Essa música traduz um pouco do momento que estou vivenciando. A dura escolha de ser. Quem eu quero ser, afinal? Ser uma metamorfose ambulante tem lá seus prós, mas a falta de uma constância às vezes me incomoda, me força a escolher um caminho certo. Quem eu quero ser? Qual caminho escolher? Viver é uma sucessão de escolhas e caminhos incertos, que irão nos levar a lugares desconhecidos, cheios de mistérios e sentimentos. Penso que não há caminho certo ou errado, não há melhor ou pior caminho, e é isso que tanto me aflige, porque não há critério de escolha.
Sempre busquei tomar as rédeas da minha própria vida, mas ela tem me desnorteado e me feito tropeçar nos caminhos que não escolhi, que segui cegamente por um motivo ou outro. Não sei onde estou pisando, estou ébria nesta realidade louca que meu sistema imunológico desenvolveu. Não sei onde me encontro, não sei. Será que perder-se também é mesmo caminho, minha cara Clarice?

7 de abr. de 2010

Tua - Por Livia Leal




Silenciosamente e
Desesperadamente
eu tento
exprimir o inexprimível
E as palavras que me saem
são poucas
são fracas
Ah! como eu queria
que elas pudessem dizer-te o que sinto
mergulhada em mim
Que ausência perturbadora!
Contar-te onde me procuro
e onde não me encontro
Para que pudesses me ver
Eu
e somente
e só
e simplesmente
e toda
tua.

Mais um dia e a poesia ainda sorri pra mim. A compreensão está muito além dos sentidos. Os pássaros cantando. Tão incomum e tão divino é ver a vida como um pássaro cantante. E, no entanto, quantos pássaros cantam! E quanta vida há que pensamos não poder alcançar. E o sentimento que existe, ele todo, pode. E nós não vemos; talvez não saibamos. Mas poesia não basta; esperança, também. A batalha começa mesmo com um passo único.

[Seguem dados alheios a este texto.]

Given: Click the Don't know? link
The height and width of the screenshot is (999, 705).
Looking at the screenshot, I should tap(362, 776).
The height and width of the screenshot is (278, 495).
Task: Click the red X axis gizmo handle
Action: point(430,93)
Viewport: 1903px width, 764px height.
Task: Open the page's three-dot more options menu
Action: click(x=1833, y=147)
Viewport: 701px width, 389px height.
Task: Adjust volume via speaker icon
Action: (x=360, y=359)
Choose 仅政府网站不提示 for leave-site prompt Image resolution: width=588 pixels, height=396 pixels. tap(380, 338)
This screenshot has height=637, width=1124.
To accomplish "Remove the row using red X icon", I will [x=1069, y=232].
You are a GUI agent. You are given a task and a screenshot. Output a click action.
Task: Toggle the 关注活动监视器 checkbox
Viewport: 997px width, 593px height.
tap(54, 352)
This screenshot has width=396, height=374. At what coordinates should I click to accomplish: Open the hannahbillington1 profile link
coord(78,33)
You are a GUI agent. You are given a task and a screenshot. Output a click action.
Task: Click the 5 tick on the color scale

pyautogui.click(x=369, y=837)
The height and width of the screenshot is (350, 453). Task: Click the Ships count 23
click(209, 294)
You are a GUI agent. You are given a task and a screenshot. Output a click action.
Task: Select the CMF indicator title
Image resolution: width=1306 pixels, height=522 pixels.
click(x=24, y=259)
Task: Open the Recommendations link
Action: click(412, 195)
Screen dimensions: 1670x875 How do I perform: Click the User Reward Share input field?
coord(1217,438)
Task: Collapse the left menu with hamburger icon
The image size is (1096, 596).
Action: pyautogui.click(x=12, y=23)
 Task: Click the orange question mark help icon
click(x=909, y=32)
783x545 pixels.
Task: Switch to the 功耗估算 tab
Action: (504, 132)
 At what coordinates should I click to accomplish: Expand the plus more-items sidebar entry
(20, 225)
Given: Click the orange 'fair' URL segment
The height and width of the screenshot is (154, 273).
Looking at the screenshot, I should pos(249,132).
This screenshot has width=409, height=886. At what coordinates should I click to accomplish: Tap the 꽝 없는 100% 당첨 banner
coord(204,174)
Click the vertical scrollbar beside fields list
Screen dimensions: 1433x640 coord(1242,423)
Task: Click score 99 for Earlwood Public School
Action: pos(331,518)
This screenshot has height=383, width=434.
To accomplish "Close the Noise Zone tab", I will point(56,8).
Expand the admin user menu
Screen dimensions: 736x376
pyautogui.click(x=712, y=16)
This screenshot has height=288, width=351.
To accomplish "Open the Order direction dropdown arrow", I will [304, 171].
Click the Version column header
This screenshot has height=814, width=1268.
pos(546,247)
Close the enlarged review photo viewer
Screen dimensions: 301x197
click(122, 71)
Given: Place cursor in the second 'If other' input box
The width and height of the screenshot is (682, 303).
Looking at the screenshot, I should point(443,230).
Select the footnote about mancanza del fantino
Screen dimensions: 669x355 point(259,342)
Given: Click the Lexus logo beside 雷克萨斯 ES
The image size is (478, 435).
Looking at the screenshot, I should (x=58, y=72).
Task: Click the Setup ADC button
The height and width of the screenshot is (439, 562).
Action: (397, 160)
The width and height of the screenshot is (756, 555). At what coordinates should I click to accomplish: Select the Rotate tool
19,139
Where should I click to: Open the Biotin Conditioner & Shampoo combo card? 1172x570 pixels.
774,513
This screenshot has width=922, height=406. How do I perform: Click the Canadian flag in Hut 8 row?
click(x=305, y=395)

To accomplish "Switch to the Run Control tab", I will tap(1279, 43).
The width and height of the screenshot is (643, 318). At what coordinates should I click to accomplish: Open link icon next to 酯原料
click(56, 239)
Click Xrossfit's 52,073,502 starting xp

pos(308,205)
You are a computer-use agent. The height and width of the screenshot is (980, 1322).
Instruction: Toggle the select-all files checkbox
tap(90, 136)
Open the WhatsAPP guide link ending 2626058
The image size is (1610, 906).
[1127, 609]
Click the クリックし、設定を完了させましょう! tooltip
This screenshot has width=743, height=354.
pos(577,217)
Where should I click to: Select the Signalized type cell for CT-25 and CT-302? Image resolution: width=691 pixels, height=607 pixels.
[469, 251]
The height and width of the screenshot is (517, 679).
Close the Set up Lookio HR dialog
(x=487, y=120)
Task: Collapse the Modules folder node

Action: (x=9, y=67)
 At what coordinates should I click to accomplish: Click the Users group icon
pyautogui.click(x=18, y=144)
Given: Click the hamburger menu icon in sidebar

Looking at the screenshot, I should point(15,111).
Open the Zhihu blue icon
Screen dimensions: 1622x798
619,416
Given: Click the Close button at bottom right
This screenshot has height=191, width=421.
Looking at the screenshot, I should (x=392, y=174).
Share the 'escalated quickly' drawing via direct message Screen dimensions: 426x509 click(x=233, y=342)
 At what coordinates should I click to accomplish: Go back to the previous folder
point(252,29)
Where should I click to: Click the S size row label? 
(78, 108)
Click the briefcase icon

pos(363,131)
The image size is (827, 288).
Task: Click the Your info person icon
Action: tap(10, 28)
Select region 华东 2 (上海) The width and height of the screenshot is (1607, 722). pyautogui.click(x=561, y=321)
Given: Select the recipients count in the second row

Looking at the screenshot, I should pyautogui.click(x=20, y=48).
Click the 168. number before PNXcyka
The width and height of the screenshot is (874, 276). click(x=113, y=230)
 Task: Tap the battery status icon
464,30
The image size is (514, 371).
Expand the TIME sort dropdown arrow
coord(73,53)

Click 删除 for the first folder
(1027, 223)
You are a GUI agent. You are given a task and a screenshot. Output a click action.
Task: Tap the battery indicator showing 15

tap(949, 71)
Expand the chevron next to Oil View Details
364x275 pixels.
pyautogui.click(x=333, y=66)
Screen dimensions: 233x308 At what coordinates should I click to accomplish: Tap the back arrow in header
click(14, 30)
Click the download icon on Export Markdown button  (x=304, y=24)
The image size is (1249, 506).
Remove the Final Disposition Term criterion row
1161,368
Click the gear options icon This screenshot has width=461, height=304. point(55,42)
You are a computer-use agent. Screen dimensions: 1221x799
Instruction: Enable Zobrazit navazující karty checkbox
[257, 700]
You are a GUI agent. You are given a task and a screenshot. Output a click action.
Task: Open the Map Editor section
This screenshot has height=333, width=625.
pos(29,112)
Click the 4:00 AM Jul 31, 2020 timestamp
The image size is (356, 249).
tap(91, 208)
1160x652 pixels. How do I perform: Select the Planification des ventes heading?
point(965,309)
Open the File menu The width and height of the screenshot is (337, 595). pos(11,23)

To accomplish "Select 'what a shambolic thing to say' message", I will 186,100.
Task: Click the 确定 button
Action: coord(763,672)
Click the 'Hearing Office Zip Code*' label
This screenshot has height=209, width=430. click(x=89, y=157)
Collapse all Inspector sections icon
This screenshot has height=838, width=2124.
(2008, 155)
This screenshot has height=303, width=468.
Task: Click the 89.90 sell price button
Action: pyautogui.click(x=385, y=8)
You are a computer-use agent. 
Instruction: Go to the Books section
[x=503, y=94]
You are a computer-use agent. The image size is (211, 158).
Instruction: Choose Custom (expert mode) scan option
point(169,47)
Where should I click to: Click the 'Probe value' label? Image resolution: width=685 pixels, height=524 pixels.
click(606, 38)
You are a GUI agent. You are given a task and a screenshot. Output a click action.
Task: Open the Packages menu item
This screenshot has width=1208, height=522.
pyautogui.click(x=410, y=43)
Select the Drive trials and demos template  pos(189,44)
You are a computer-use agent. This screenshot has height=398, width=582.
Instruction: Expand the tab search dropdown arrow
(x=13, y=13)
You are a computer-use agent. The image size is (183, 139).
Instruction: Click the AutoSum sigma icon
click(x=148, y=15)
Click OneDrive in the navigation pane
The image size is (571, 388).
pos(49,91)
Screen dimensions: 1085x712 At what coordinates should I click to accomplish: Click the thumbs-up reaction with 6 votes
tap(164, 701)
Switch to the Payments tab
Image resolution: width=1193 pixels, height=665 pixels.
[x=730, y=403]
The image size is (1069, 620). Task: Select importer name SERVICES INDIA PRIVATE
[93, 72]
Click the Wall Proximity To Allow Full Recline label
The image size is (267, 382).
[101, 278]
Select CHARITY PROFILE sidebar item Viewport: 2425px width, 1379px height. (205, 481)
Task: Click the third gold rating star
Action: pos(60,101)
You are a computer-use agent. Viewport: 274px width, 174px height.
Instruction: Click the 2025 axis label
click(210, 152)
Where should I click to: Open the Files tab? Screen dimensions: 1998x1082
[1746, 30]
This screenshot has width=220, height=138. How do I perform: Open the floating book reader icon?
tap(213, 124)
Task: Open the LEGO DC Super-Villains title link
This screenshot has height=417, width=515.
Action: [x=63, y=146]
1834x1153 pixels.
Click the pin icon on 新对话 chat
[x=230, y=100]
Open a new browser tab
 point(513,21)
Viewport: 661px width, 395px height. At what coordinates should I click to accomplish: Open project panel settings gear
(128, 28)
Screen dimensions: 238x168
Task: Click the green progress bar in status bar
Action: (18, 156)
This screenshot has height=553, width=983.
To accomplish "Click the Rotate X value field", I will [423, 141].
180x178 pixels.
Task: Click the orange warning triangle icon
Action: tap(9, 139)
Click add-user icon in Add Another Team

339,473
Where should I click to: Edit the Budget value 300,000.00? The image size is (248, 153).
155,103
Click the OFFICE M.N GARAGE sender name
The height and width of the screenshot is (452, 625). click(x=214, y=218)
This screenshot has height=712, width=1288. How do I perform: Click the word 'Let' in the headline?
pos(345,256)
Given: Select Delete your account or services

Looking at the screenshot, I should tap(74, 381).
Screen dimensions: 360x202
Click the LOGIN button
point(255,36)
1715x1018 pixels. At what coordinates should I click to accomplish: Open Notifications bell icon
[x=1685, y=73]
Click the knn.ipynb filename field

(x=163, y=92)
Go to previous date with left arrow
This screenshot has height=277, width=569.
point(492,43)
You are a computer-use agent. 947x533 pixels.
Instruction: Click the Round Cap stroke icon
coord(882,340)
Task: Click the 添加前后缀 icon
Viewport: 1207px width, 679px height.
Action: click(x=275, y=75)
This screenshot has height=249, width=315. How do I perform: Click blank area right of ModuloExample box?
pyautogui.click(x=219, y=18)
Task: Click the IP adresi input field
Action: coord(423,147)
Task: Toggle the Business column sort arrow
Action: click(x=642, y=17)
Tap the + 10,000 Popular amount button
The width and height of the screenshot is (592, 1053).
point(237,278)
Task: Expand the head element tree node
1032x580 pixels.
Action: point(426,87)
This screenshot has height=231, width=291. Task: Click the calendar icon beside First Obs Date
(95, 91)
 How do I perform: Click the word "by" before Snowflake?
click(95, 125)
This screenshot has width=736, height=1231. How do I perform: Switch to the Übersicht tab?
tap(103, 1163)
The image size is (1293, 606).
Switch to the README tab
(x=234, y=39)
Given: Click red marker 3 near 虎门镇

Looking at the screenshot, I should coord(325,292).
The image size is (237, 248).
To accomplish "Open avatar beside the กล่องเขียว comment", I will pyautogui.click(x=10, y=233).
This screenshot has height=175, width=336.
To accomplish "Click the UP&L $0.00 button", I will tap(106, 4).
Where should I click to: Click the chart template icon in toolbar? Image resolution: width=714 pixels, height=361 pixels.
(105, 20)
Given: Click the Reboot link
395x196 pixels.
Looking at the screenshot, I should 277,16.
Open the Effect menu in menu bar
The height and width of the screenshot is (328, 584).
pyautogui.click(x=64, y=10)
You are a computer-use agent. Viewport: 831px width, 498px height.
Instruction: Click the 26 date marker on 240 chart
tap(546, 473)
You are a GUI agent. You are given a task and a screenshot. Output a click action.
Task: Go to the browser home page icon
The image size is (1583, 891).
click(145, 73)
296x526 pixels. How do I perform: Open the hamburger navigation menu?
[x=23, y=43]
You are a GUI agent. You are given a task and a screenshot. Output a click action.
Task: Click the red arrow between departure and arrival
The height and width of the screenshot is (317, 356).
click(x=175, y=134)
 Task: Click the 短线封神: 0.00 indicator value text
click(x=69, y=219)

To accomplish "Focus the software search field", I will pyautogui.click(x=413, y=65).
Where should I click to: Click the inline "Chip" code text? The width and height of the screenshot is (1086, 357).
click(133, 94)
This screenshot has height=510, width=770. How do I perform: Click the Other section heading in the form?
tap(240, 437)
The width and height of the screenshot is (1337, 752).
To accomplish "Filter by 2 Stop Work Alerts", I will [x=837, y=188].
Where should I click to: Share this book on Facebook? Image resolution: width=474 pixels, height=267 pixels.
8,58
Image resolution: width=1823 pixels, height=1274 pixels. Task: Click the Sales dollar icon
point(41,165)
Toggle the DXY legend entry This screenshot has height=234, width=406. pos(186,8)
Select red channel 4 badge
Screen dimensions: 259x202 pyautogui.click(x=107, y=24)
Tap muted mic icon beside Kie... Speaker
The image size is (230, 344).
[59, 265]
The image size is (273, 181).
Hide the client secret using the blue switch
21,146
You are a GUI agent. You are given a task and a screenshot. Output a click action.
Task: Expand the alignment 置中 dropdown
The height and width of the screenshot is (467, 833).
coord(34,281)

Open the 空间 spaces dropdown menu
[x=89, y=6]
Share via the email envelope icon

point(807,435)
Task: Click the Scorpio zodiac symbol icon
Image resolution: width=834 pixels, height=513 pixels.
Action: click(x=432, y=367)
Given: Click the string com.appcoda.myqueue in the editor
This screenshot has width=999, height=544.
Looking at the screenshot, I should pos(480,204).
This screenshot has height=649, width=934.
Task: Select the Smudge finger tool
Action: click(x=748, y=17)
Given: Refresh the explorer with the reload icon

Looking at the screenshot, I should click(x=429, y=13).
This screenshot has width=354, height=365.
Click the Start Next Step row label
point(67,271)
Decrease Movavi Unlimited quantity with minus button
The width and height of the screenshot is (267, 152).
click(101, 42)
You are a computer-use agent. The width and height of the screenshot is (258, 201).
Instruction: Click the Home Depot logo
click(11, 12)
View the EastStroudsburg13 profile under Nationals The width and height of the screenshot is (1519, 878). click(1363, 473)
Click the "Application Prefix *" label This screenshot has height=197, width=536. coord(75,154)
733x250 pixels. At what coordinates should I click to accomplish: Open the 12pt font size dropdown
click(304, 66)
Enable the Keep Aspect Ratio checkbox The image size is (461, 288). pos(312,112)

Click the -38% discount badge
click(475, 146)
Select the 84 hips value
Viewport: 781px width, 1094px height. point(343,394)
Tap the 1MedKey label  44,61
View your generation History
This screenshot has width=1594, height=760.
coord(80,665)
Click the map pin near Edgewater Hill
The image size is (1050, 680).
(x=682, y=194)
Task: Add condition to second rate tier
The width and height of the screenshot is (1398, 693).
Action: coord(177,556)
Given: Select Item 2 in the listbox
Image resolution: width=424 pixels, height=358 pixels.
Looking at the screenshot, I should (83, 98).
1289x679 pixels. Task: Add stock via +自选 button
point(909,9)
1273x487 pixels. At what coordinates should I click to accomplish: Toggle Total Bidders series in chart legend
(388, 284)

Hoje teremos um bom dia. O sol saiu, os pássaros cantam. Posso ouvi-los agora mesmo. O seu sorriso pode ser um passo único.

6 de abr. de 2010

Uma música chuvosa para um dia chuvoso...



Try Again - Keane

I fell asleep on a late night train
I missed my stop and I went round again
Why would I want to see you now?
To fix it up, make it up somehow.

Baby I'll try again, try again
Baby I die every night, every time

What I was isn't what I am
I'd change back but I don't know if I can

Still I'll try, try again, try again
Baby I die every night, every time

But I was made the way I am
I'm not a stone; I'm just a man
Lay down your arms and I will lay down mine
Rip back the time that we've been wasting

God I wish you could see me now
You'd pick me up and you'd sort me out

3 de abr. de 2010

Morte.

Motivo - Cecília Meireles

Eu canto porque o instante existe
e a minha vida está completa.
Não sou alegre nem sou triste:
sou poeta.

Irmão das coisas fugidias,
não sinto gozo nem tormento.
Atravesso noites e dias
no vento.

Se desmorono ou se edifico,
se permaneço ou me desfaço,
— não sei, não sei. Não sei se fico
ou passo.

Sei que canto. E a canção é tudo.
Tem sangue eterno a asa ritmada.
E um dia sei que estarei mudo:
— mais nada.






Um dia todos nós estaremos mudos, essa é a lei da vida. E o que fica é a saudade da melodia, do ritmo da pessoa que se foi. Fica um chiado meio angustiante, o eco da música que um dia foi cantada. Quem vai leva sua voz. Para quem fica, só resta escutar o som que vai se apagando aos poucos até não restar mais ruídos.
Este post é dedicado a todos aqueles que ainda escutam melodias que já se foram.
Porque a saudade nada mais é do que um eco infinito de um som que já se foi.